Work request.
Give only the lines from the one containing "EN (66, 63)" through the end of the material below, exactly as written.

Data for this task.
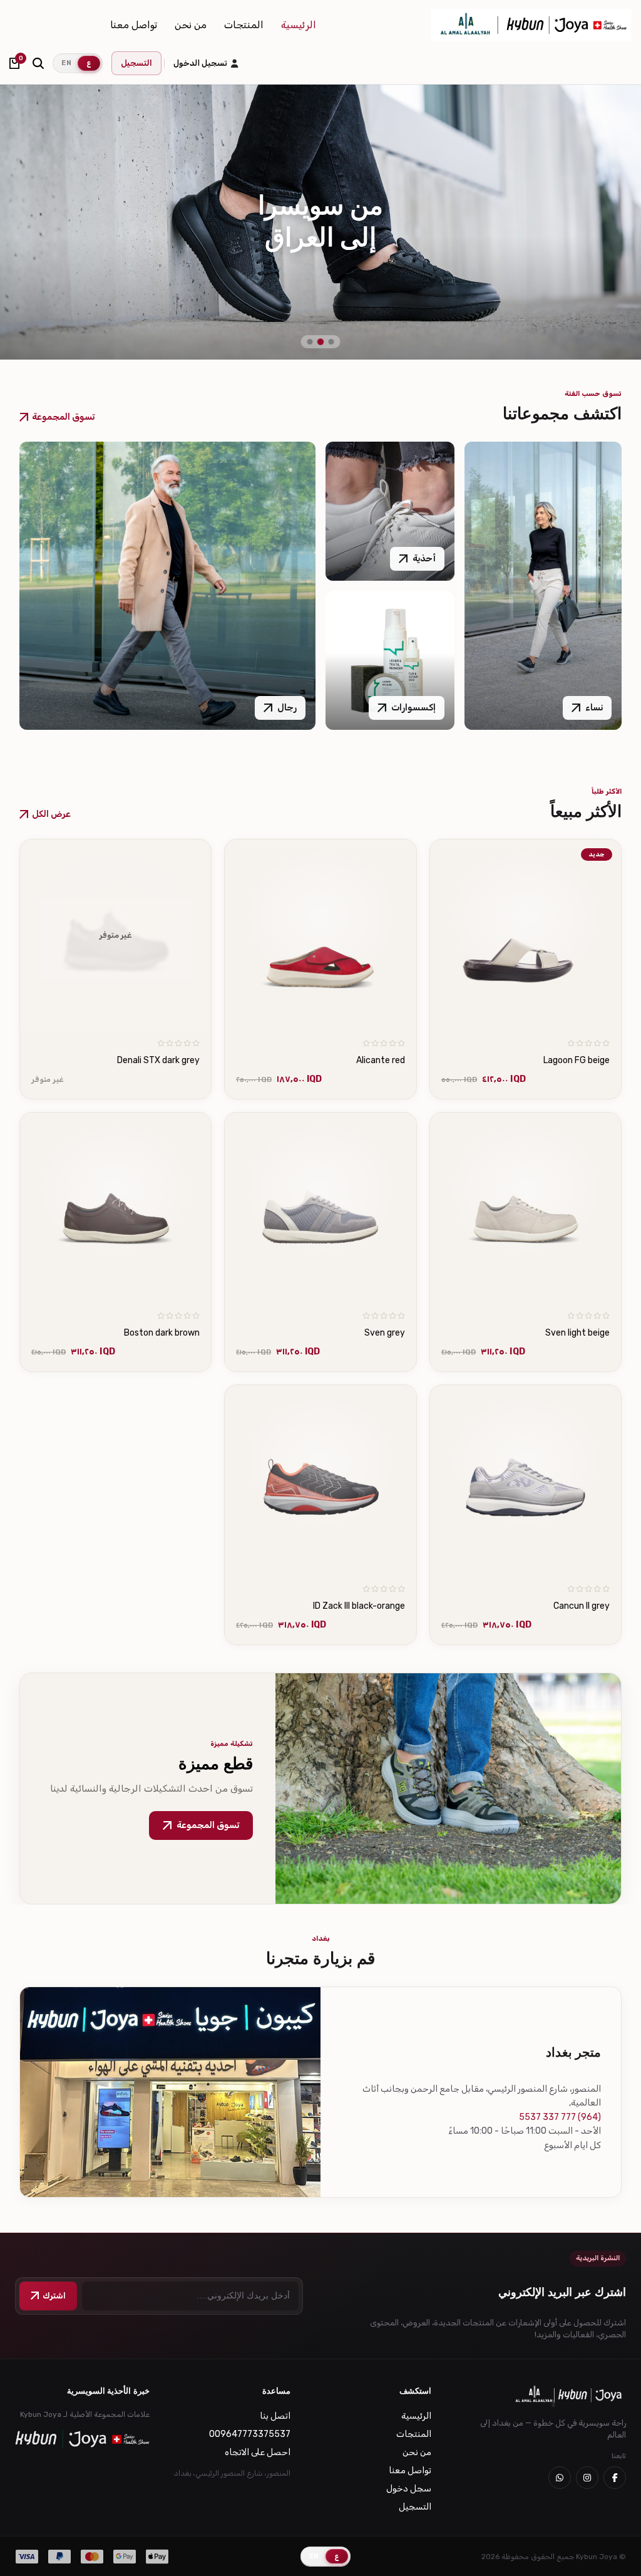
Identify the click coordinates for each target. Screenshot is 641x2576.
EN (66, 63)
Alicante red (380, 1060)
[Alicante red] (320, 935)
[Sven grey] (320, 1208)
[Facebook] (614, 2477)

Expected answer.
EN (66, 63)
Alicante red (380, 1060)
[Alicante red] (320, 935)
[Sven grey] (320, 1208)
[Facebook] (614, 2477)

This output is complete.